Nach Berlin
December 3, 2016–January 29, 2017
The Color Out of Space
December 6, 2016–January 27, 2017
Candida Höfer
Nach Berlin
Curator: Marius Babias
Candida Höfer is one of the most renowned German photographers with an international reputation. Her extensive oeuvre has been exhibited in museums worldwide and is represented in important collections. Neuer Berliner Kunstverein (n.b.k.) presents numerous new photographs and projections by the artist.
Three projections, specially arranged for the exhibition, are showing photographs by Candida Höfer in superimpositions. This includes a range of images from the well-known series “Türken in Deutschland” (Turks in Germany) from 1979, which compiles everyday scenes from the lives of Turkish “gastarbeiter” in the 1970s in, among others, Cologne, Hamburg and Berlin. Two further projections—Memories 2016 and Berlin 2016—reflect the artist’s ongoing examination of sites of public life and building structures, as well as, in her most recent works, of color, plane and form, and their dissolution.

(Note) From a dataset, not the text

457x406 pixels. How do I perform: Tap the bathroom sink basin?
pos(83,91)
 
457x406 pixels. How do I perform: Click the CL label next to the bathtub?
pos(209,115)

The more recent photographic works, presented on walls and in showcases, consist of abstracting detail shots, e.g. of roadsides, interior designs, textile interior elements or floor and wall surfaces. The varying formats of presentation in the exhibition, as well as the shift from static to moving image point to the multiperspectivity in Candida Höfer’s work. The title of the exhibition is a quotation from the movie Emil and the Detectives (1931), much valued by Candida Höfer, which, due to its cinematic portrayal of the city of Berlin and its surprising twists and turns, until today captures one’s imagination. Nach Berlin (To / After Berlin) can also signify the expectations of the visitors, who are meant to be disappointed—as in the film—because there are no photographs of libraries, for which the artist became famous. Instead, one can experience new perspectives in the artistic development of Candida Höfer—from wealth of forms to basic forms, from the view on the multifarious whole to the concentration on the abstract detail and from the static to the moving image. The exhibition gives an insight into a practice, which the artist has developed and which is complementary to her previous approach. At Neuer Berliner Kunstverein, these recent works are specifically put into relation to each other in order to explore how it could go on “after Berlin”. Nach Berlin stands for a new beginning of the artist, who opposes the expectations and looks for new artistic ways.
Publication
The exhibition is accompanied by an artist’s book in the series “n.b.k. Exhibitions“ published by Verlag der Buchhandlung Walther König, Cologne.
Program art education
Thursday, December 8, 7pm
“Der fotografische Blick”
Panel discussion with Doreen Mende (curator and theoretician, Berlin / Geneva),
Michael Oppitz (professor emeritus in ethnology, University Zurich and head of the Ethnographic Museum Zurich),
and Katharina Sykora (professor in art history, Braunschweig University of Art),
moderated by Anselm Franke (head of visual arts and film, Haus der Kulturen der Welt, Berlin)
In German
Thursday, January 19, 7pm
Emil und die Detektive
Screening of the classic from 1931 (director: Gerhard Lamprecht, screenplay: Billy Wilder),
followed by a talk with Kasper König (artistic director Skulptur Projekte Münster 2017),
moderated by Marius Babias (director n.b.k.)
In German
Sunday, January 29, 8pm
Jan St. Werner
Concert
n.b.k. Showroom
Rosa Barba
The Color Out of Space
Curator: Kathrin Becker
The work of Rosa Barba represents a practice of artistic filmmaking, which goes far beyond the moving image. Her film installations and objects associate image, language, text and apparatus and generate a new pictorial materiality. Barba particularly examines industrial cinema and in her conceptual practice observes and questions its stagings, its formats, gestures and messages by removing them from their original context, creating and presenting them in a dazzling new manner. The two-time participant of the Venice Biennale at the n.b.k. shows the cinematic sculpture The Color Out of Space (2015). It includes footage of stars and planets, which the artist has shot in 2014/2015 in collaboration with the Hirsch observatory at the Rensselaer Polytechnic Institute in Troy, New York. Additionally, Barba interviewed artists, writers and astronomers about the speculations of cinema and astronomy, including Ingrid Wiener, Barbara Hammer, Jean-Pierre Luminet, Matthew Newby and Oswald Wiener, and, in collaboration with the composer Jan St. Werner, combined these voices in a dense sound collage. Barba uses contrast in media and historically specific architectural contexts to think through how we describe—technically and speculatively—what exceeds our perception.